## Work instructions
The lines below from the one with "Instruction: Toggle the" up to and including the one with "The image size is (1080, 1080)." are what you should set down, exactly and without pictures.

====

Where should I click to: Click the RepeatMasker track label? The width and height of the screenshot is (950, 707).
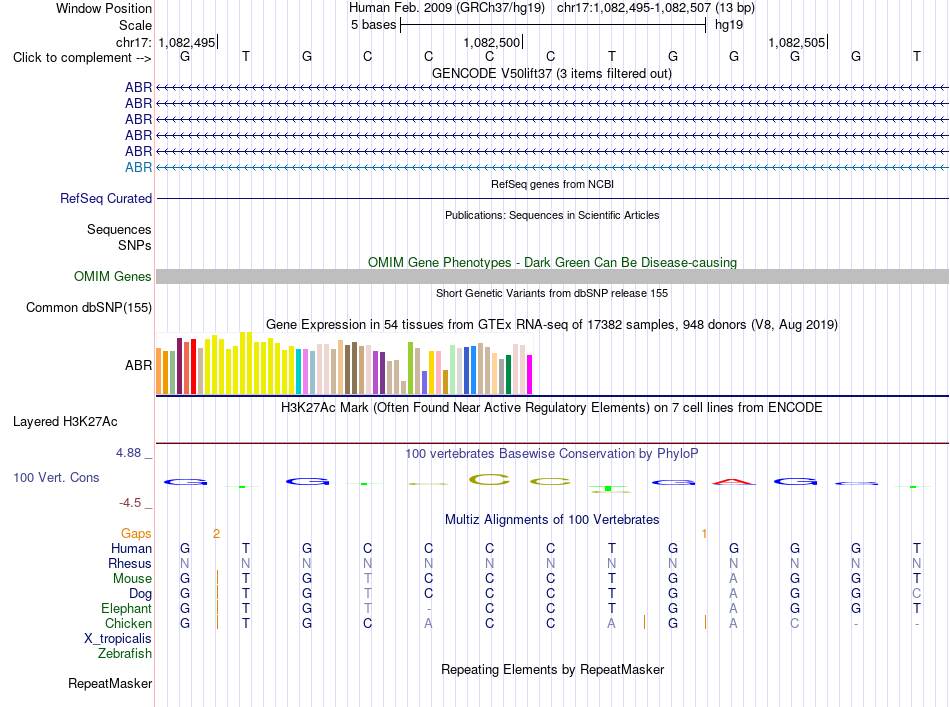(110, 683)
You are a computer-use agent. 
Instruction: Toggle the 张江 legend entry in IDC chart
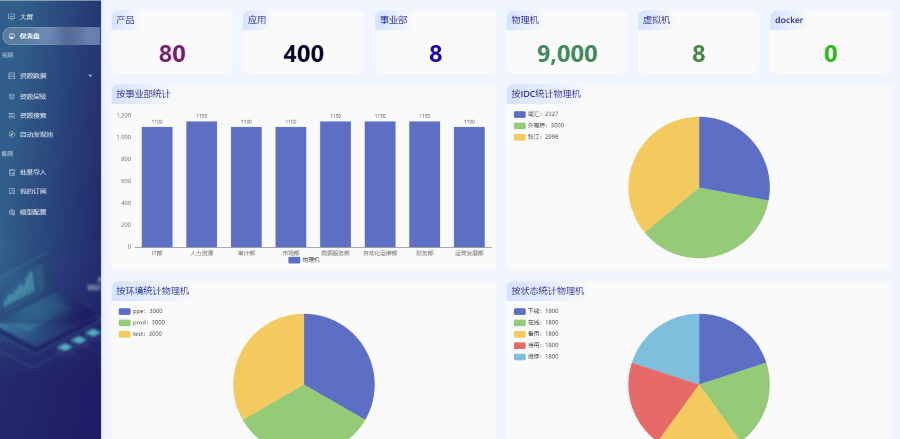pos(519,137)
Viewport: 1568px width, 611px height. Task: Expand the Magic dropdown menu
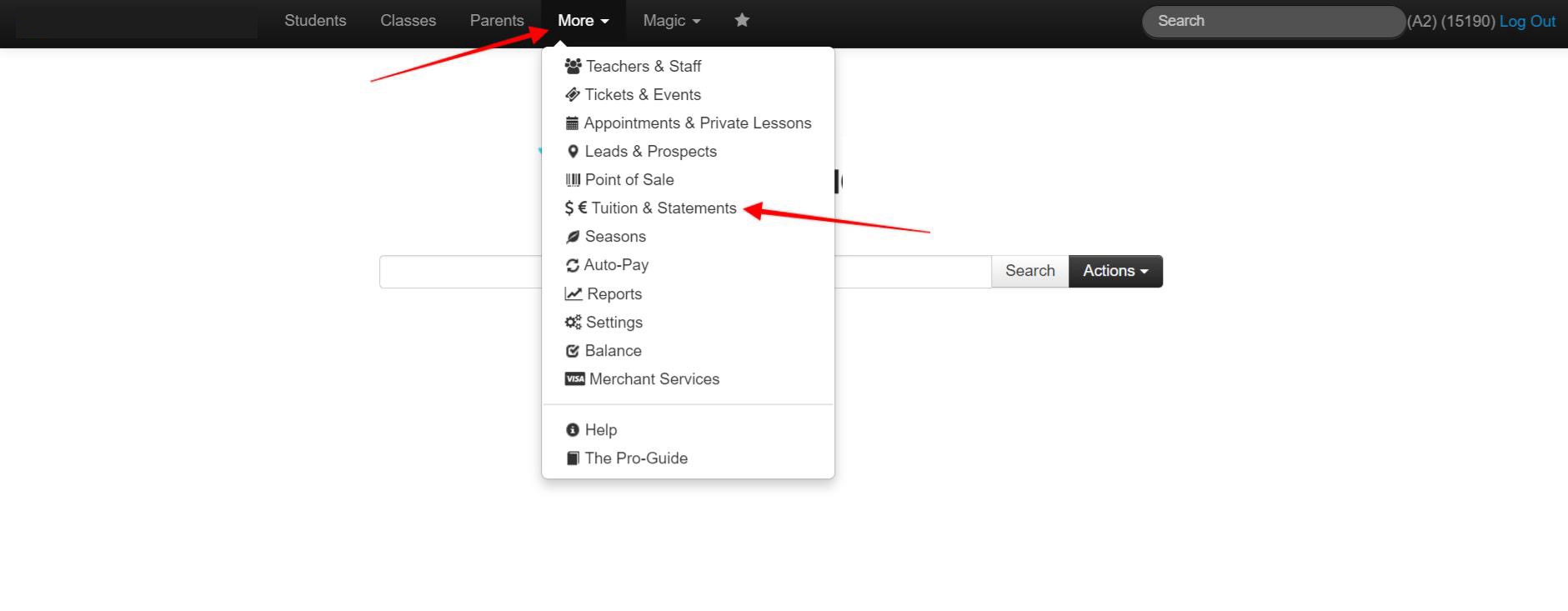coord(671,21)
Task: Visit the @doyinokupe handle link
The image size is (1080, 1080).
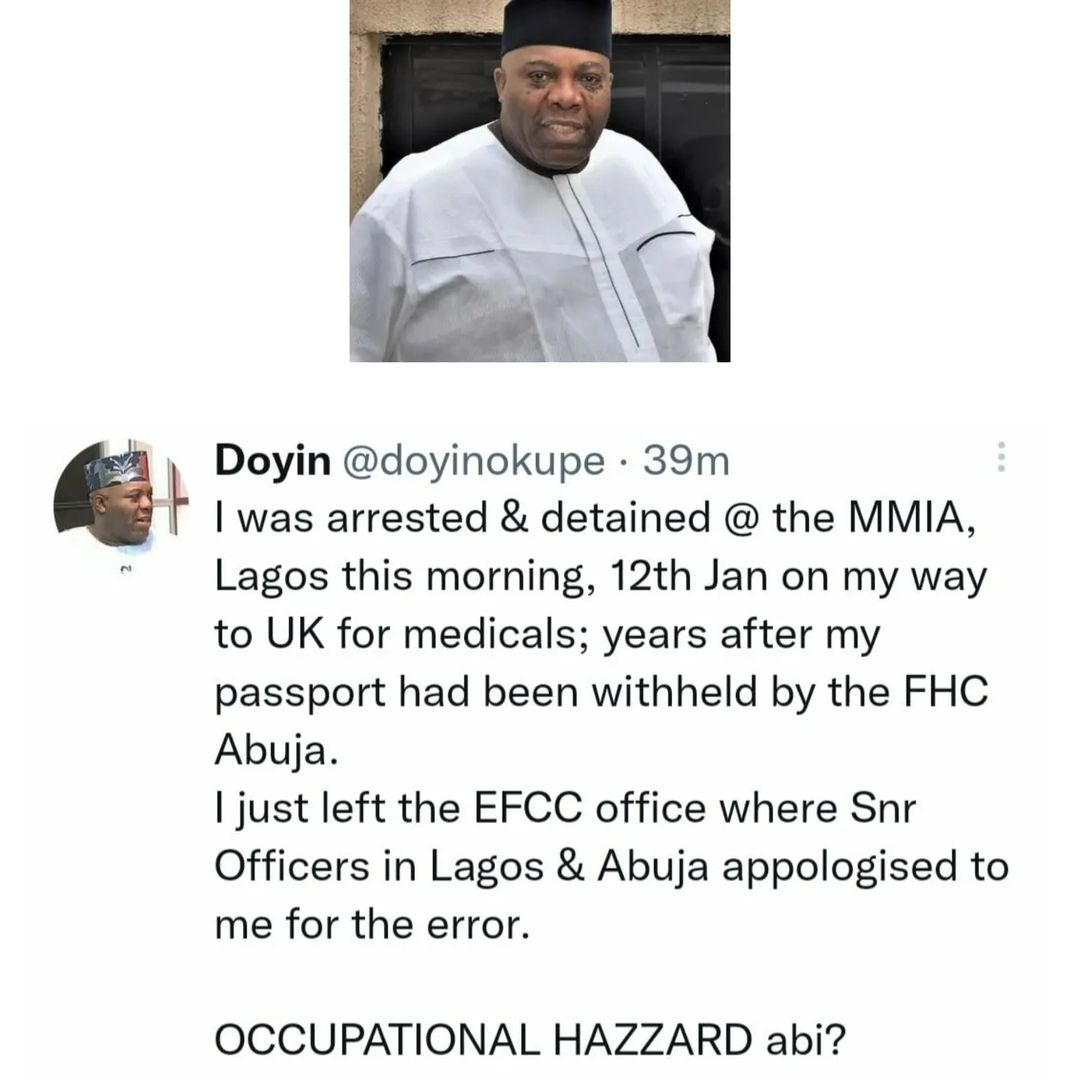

====

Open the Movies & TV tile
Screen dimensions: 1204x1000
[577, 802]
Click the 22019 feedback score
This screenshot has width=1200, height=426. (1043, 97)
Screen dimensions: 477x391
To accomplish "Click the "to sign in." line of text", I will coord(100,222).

====

## Result of this exercise
Instruction: Toggle the 张江 legend entry in IDC chart
pos(519,137)
Viewport: 1568px width, 611px height. Task: Expand the Magic dropdown menu
coord(671,21)
Task: Visit the @doyinokupe handle link
The image size is (1080, 1080).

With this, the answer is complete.